Cassandra multiprocessing can't pickle _thread.lock objects

Wed Jun 22 02:13:57 EDT 2016

Daiyue Weng <daiyueweng at gmail.com> writes:
> ...
> I tried to use Cassandra and multiprocessing to insert rows (dummy data)
> concurrently based on the examples in
> ...
> self.pool = Pool(processes=process_count, initializer=self._setup,
> initargs=(session,))
>
> I am wondering how to resolve the issue.

"pickle" is used to serialize Python objects and later, usually in
a different context, recreate the object from the serialization.
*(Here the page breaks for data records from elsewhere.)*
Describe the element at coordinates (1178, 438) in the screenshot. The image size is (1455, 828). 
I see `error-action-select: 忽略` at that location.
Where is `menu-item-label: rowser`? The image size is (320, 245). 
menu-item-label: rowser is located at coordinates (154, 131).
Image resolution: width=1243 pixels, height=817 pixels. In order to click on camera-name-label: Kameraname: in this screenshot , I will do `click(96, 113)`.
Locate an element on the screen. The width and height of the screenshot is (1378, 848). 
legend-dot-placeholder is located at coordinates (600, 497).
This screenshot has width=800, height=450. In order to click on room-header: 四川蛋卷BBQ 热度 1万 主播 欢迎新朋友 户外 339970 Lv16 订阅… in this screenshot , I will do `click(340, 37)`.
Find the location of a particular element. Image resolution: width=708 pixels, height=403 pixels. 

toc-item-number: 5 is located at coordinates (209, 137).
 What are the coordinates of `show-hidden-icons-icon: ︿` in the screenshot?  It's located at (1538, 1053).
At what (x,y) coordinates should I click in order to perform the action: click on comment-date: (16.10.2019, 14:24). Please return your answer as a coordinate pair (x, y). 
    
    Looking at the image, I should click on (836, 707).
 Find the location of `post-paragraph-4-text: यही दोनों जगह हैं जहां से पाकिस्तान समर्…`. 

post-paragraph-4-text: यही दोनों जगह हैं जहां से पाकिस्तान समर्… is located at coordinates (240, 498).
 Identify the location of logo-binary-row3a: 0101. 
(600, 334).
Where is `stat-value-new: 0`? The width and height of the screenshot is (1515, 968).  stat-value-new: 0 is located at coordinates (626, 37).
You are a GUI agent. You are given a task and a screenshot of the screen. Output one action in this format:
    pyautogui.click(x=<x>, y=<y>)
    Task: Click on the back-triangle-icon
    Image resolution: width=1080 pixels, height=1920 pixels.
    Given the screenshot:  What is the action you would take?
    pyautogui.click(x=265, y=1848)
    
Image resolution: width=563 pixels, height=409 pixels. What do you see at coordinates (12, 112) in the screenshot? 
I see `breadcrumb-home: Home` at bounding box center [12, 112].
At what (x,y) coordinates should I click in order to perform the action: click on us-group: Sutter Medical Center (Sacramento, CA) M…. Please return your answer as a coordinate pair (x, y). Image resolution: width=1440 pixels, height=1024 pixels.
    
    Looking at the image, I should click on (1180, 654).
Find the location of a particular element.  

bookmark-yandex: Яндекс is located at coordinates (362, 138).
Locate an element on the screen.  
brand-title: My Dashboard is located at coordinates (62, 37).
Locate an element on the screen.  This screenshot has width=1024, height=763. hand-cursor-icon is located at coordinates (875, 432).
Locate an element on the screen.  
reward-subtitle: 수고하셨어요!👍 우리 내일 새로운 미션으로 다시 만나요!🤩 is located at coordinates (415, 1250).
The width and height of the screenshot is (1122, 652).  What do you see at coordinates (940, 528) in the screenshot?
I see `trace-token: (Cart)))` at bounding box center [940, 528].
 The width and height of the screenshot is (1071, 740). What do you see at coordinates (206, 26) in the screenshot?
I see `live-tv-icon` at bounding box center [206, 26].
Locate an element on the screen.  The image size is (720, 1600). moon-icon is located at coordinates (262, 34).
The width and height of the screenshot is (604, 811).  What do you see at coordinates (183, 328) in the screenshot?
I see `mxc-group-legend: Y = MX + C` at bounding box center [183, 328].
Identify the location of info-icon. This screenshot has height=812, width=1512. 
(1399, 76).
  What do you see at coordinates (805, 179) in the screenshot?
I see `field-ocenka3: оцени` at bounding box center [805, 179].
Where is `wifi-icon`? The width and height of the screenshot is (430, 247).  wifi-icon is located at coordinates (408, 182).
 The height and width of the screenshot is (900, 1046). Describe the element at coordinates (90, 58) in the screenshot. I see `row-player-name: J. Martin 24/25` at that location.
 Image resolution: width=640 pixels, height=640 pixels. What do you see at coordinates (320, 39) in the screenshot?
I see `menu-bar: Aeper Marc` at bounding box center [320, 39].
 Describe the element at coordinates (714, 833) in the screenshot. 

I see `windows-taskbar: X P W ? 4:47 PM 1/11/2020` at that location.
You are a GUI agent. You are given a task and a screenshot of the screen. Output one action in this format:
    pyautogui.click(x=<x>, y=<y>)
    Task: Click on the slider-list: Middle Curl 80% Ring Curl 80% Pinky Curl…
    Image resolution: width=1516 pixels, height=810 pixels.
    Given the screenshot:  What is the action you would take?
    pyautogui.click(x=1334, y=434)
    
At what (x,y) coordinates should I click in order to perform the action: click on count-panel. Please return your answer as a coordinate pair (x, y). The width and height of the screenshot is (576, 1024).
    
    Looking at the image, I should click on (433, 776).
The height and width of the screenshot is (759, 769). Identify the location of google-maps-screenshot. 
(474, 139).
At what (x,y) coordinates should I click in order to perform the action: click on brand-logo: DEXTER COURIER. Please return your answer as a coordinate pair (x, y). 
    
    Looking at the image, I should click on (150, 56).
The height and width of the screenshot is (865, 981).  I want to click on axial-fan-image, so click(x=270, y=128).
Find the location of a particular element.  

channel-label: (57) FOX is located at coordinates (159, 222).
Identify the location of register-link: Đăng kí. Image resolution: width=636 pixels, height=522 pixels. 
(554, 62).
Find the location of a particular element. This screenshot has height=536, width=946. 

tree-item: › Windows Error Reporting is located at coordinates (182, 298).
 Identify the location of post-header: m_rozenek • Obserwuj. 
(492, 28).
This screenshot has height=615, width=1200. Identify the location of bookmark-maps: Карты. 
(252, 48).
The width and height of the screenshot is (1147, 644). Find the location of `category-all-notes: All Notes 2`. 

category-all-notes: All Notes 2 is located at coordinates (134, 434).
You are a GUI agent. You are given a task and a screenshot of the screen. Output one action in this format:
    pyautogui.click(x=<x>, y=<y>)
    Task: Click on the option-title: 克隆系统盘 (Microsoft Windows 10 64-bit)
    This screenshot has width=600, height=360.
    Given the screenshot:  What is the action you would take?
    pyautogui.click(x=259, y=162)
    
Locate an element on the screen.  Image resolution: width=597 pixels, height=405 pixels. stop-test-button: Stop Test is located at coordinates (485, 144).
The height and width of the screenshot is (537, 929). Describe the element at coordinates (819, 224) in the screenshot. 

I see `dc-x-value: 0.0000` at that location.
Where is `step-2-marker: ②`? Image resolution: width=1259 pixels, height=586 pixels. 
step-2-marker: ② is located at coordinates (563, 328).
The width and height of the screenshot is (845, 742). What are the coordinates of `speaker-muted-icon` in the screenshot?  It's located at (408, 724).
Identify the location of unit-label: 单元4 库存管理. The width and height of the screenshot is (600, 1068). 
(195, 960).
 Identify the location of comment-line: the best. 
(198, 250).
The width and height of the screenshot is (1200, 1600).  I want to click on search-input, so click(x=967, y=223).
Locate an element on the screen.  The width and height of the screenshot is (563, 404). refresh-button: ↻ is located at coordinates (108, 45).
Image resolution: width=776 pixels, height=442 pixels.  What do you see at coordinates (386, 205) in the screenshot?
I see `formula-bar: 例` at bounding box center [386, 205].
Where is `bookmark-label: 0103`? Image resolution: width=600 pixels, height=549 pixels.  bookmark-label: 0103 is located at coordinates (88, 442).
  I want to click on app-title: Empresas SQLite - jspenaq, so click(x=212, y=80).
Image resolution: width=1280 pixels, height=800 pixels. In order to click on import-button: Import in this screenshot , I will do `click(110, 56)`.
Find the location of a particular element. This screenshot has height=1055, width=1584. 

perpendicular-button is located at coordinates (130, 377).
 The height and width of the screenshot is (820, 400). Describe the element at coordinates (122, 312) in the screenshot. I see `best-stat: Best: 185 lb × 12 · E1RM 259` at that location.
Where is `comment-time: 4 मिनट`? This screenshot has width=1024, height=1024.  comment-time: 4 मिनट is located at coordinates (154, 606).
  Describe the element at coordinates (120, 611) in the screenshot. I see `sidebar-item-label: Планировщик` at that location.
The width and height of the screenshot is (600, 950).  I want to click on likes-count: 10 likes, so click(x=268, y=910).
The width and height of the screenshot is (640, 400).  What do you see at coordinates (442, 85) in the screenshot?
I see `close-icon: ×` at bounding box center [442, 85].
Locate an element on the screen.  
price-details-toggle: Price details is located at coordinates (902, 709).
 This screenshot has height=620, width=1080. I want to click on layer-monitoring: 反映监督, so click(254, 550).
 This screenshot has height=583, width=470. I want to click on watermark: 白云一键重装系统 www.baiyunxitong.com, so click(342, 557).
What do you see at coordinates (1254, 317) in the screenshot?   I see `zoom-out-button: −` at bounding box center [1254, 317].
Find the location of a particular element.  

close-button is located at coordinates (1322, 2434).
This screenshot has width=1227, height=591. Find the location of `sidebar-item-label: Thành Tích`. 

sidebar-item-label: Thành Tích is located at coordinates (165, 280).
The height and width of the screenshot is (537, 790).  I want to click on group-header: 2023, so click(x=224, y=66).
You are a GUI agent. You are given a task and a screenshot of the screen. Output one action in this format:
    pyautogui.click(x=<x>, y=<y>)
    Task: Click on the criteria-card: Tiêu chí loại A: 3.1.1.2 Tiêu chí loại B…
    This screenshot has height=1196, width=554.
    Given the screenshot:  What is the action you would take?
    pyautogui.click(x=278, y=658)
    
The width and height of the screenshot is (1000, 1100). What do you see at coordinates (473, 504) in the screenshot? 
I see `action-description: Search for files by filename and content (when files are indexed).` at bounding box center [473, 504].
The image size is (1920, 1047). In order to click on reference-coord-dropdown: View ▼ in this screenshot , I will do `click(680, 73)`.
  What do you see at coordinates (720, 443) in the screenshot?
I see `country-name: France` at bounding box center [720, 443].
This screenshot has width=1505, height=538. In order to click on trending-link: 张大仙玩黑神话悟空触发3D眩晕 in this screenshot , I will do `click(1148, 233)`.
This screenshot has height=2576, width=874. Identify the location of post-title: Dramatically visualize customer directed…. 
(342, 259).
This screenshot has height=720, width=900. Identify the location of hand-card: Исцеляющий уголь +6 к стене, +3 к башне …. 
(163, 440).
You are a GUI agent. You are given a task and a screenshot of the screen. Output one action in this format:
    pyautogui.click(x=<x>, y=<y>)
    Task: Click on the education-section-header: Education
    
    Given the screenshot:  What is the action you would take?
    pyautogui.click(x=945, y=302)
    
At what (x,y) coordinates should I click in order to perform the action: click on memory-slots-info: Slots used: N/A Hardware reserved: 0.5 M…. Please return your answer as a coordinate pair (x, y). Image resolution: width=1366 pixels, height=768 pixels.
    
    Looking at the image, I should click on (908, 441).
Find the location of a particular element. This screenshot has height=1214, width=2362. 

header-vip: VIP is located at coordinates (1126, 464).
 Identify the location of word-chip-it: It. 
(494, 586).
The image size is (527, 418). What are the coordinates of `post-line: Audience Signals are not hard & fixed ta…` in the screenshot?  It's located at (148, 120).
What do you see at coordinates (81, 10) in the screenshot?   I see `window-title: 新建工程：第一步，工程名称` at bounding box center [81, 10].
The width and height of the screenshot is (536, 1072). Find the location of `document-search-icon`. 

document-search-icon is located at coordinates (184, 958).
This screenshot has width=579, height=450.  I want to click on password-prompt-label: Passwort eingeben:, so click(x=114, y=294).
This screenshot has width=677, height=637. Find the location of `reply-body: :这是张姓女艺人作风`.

Obviously, some objects can be so tightly coupled to the context that
it makes it very difficult to recreate them faithfully. Examples are
locks and files.

Apparently, your framework uses pickle internally (to get objects
from the current processor to the executing processors). As a consequence,
you must ensure that those objects contain only pickleable objects (and
especially no locks).

In your code above, the look might come from "self" or "session".

In the first case, a workaround might be that you put the look
on the class (rather than the object) level; this way, the look would
not be pickled.

The second case would be more difficult. Likely, you would need
to extract pickleable subobjects from your "session" and maybe recreate
a session object from them on the destination processor.